- **Task prompt**
Find how many lines below hold "message", and give that number as the entire answer.

- **Pixel coordinate grounding data**
****
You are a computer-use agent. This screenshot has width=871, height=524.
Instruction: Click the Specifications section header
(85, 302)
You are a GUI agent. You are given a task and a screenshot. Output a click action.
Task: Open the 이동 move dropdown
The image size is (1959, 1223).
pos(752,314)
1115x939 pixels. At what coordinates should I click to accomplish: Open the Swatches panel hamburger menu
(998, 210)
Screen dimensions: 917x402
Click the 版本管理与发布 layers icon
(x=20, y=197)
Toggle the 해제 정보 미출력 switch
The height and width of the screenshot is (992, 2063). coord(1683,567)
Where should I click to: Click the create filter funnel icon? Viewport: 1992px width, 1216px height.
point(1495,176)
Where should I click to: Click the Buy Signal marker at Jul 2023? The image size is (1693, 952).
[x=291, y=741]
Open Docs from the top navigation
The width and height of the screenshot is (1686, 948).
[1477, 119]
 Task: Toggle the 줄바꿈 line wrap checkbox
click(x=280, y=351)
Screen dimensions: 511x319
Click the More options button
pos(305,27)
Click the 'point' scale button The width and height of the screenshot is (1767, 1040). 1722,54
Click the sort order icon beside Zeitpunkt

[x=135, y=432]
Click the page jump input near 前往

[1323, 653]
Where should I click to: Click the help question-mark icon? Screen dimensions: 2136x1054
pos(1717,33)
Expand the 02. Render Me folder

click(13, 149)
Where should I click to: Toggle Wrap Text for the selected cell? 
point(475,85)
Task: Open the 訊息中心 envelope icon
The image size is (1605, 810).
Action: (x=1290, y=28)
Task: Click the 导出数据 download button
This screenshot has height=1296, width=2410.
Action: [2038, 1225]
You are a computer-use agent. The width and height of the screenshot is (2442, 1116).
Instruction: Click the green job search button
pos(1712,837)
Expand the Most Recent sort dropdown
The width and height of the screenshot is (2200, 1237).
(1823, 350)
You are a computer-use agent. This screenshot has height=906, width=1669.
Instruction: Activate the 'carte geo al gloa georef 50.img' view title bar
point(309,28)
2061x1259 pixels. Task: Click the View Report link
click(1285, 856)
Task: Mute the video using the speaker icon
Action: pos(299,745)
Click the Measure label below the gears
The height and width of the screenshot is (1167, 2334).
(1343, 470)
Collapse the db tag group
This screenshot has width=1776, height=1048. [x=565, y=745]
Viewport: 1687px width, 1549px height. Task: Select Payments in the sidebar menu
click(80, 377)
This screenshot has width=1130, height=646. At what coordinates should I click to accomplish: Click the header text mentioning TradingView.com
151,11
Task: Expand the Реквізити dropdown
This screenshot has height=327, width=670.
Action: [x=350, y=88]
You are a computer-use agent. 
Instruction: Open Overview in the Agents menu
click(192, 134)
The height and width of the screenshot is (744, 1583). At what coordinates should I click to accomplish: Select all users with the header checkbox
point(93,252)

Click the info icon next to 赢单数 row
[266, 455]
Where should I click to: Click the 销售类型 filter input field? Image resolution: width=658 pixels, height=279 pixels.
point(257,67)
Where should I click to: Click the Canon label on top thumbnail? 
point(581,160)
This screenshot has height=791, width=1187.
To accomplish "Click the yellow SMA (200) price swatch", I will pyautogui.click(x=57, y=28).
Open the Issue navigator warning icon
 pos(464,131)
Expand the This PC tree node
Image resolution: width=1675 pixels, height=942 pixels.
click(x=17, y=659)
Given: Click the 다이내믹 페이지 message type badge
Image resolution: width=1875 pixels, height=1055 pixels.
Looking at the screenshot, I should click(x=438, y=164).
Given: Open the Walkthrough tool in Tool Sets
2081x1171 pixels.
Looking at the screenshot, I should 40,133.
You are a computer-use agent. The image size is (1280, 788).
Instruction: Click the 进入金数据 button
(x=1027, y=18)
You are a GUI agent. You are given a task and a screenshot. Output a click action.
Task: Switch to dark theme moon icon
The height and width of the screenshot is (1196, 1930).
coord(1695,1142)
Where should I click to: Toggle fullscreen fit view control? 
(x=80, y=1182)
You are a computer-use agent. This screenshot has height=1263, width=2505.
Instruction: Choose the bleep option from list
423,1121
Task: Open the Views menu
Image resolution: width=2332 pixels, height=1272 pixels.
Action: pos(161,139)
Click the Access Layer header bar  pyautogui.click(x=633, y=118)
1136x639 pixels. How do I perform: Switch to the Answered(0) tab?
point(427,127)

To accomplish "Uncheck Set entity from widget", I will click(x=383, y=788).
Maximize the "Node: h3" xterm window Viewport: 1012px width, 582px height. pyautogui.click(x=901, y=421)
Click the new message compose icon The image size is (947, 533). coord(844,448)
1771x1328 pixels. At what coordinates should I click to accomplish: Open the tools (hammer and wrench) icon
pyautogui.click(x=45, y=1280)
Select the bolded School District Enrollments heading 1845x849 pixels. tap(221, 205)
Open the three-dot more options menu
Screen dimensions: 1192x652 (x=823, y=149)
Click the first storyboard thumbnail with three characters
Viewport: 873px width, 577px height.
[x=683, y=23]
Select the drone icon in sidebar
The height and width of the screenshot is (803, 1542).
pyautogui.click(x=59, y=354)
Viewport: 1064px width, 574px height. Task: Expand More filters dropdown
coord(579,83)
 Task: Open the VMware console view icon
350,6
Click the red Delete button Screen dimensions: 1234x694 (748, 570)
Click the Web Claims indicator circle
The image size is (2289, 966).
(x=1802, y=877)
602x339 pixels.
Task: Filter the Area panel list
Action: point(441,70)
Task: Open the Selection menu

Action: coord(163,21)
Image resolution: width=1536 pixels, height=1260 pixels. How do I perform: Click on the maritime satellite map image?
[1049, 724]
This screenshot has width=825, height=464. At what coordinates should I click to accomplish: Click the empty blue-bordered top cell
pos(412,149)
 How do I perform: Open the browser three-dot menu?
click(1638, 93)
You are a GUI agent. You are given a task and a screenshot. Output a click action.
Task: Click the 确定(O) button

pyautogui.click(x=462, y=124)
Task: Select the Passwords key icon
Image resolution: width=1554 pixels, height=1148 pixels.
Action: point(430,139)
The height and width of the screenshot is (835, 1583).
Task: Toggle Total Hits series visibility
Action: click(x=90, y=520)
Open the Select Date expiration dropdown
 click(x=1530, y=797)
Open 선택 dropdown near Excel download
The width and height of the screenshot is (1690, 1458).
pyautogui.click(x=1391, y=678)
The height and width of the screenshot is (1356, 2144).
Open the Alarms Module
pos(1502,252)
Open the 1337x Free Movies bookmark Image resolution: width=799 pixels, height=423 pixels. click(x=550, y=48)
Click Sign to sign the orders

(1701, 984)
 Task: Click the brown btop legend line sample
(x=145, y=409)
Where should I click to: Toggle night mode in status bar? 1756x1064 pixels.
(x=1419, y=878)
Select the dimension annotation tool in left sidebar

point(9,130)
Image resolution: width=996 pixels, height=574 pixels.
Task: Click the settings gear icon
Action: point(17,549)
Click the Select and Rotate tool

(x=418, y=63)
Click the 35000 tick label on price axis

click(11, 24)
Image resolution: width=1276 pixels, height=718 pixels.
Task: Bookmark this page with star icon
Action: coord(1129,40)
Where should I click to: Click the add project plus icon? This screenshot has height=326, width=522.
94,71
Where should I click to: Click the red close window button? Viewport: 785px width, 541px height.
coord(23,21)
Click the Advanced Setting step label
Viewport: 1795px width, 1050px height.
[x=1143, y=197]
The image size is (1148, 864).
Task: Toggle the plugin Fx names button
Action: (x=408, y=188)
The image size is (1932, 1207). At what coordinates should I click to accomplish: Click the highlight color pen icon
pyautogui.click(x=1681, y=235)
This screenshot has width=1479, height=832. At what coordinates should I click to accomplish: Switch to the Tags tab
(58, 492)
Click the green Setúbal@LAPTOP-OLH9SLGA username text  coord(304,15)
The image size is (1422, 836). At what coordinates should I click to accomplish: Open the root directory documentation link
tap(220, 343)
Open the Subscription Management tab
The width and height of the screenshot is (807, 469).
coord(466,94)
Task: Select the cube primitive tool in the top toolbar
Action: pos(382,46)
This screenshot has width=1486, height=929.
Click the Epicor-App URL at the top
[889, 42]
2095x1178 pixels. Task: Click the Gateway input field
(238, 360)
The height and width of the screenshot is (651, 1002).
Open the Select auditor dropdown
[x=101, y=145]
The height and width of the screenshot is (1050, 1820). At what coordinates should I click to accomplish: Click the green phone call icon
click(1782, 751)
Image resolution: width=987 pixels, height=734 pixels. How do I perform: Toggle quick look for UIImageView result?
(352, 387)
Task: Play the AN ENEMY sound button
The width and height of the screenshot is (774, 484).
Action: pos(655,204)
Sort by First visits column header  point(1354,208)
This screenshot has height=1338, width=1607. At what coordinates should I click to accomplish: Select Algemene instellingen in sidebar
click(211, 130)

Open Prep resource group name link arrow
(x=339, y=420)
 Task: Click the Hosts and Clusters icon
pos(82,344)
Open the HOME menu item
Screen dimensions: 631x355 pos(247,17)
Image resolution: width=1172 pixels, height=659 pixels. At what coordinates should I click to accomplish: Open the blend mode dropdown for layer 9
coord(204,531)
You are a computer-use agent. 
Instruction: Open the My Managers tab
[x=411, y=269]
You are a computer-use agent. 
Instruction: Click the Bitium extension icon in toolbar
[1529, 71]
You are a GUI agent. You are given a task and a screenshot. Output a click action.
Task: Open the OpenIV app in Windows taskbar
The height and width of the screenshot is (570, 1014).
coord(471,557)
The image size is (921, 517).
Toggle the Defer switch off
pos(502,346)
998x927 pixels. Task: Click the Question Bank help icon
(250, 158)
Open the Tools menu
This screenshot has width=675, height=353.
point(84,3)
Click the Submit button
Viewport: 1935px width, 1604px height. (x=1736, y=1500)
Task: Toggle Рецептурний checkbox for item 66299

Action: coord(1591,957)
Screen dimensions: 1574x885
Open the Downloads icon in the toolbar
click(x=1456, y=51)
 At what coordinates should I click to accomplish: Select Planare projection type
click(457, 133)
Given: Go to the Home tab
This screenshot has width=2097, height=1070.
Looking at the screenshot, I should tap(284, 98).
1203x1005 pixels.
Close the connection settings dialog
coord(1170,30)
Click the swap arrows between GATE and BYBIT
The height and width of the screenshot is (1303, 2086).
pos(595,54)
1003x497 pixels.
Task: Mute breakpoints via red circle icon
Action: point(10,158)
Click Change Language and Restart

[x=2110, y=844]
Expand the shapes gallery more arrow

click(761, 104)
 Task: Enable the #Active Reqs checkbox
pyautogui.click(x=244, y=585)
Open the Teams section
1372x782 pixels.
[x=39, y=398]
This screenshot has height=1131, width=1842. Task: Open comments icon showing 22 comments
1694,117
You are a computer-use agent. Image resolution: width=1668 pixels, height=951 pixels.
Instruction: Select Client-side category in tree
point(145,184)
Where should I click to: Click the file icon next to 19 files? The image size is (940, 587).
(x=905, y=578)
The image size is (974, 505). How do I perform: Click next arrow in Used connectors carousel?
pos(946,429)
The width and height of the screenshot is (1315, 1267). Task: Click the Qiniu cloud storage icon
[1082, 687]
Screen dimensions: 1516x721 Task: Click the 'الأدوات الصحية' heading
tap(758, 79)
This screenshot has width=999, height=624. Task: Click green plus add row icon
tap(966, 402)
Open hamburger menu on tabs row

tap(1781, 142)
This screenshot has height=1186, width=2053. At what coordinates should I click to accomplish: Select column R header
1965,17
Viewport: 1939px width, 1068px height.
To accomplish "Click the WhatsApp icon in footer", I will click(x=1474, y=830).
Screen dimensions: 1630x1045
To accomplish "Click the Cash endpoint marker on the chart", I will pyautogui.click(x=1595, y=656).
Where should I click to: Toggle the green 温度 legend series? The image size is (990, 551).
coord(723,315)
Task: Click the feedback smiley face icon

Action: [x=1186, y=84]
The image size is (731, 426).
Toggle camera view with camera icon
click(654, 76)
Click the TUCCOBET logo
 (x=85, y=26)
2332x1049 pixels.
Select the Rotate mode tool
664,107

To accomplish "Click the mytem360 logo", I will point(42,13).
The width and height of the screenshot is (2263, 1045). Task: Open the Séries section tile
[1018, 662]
****
- **Response box**
2